Giorno della Memoria, Napoli si stringe nel ricordo delle vittime della Shoah

La città ricorda la Shoah con iniziative diffuse. Manfredi: “La memoria è un antidoto contro l’orrore”.

Napoli si ferma per ricordare. Nel Giorno della Memoria, la città ha reso omaggio alle vittime della Shoah con una serie di iniziative coinvolgendo autorità, scuole e cittadini in un percorso collettivo di riflessione. Questa mattina, il sindaco Gaetano Manfredi, alla presenza del prefetto Michele di Bari e delle autorità civili e militari, ha deposto una corona di fiori in Borgo Orefici, nella strada intitolata a Luciana Pacifici, la bambina ebrea nata a Napoli e deportata con la famiglia nei campi di concentramento nazisti. La piccola, strappata alla sua casa a pochi mesi di vita, morì durante il viaggio verso Auschwitz, senza neppure compiere otto mesi.

Le pietre d’inciampo e il monito di Manfredi: “Ricordare per non ripetere”

La commemorazione è proseguita in piazza Bovio, dove sono stati deposti fiori accanto alle pietre d’inciampo, che custodiscono i nomi e le storie delle vittime napoletane della persecuzione nazista.
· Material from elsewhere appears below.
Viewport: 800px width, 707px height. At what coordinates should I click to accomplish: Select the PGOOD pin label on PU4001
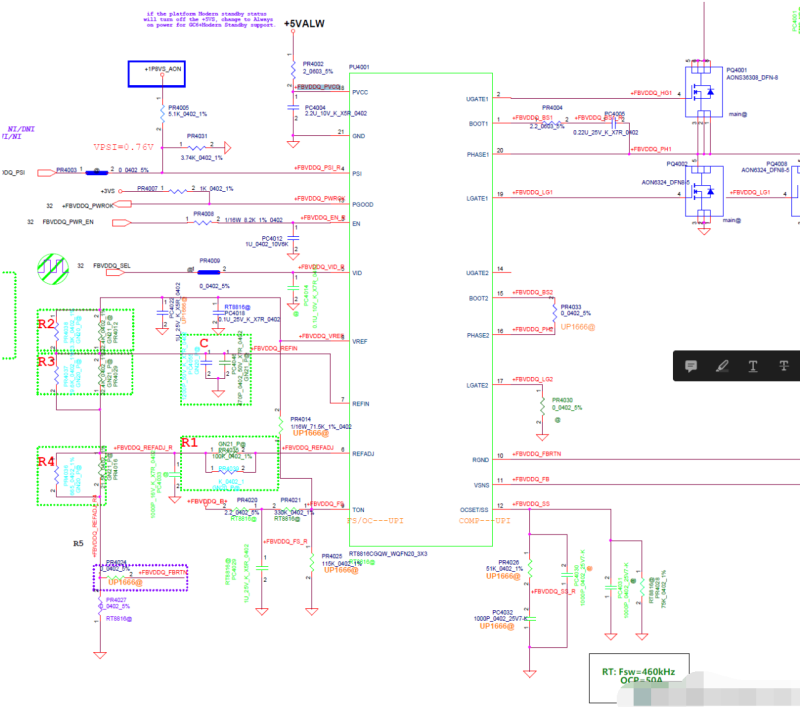363,207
«In questo momento storico, segnato da conflitti e tensioni – ha dichiarato il sindaco Manfredi – la memoria di tragedie come la Shoah rappresenta un potente antidoto contro il rischio che simili orrori possano ripetersi. È un monito costante a combattere ogni forma di odio, discriminazione e intolleranza». Parole che assumono un significato ancora più profondo alla luce delle crisi internazionali, richiamando tutti a un impegno civile quotidiano fondato sui valori della dignità umana e della solidarietà.

“Restiamo umani”: gli studenti leggono Primo Levi per non dimenticare

A completare il programma delle iniziative, l’evento “Restiamo umani”, una maratona di lettura integrale di “Se questo è un uomo” di Primo Levi, realizzata dagli studenti delle scuole secondarie di primo e secondo grado di dieci istituti cittadini. Grazie al coinvolgimento dei teatri NEST e Mercadante, i ragazzi sono diventati protagonisti di una profonda riflessione sulla condizione umana, dando voce a uno dei testi più importanti della letteratura sulla Shoah.

«Abbiamo voluto mettere i giovani al centro di questo percorso – ha spiegato l’assessora all’Istruzione e alle Famiglie Maura Strianoperché Primo Levi ci insegna che Auschwitz non appartiene solo al passato, ma ci interroga ancora oggi. Coltivare la memoria significa educare al rispetto, alla consapevolezza e all’umanità».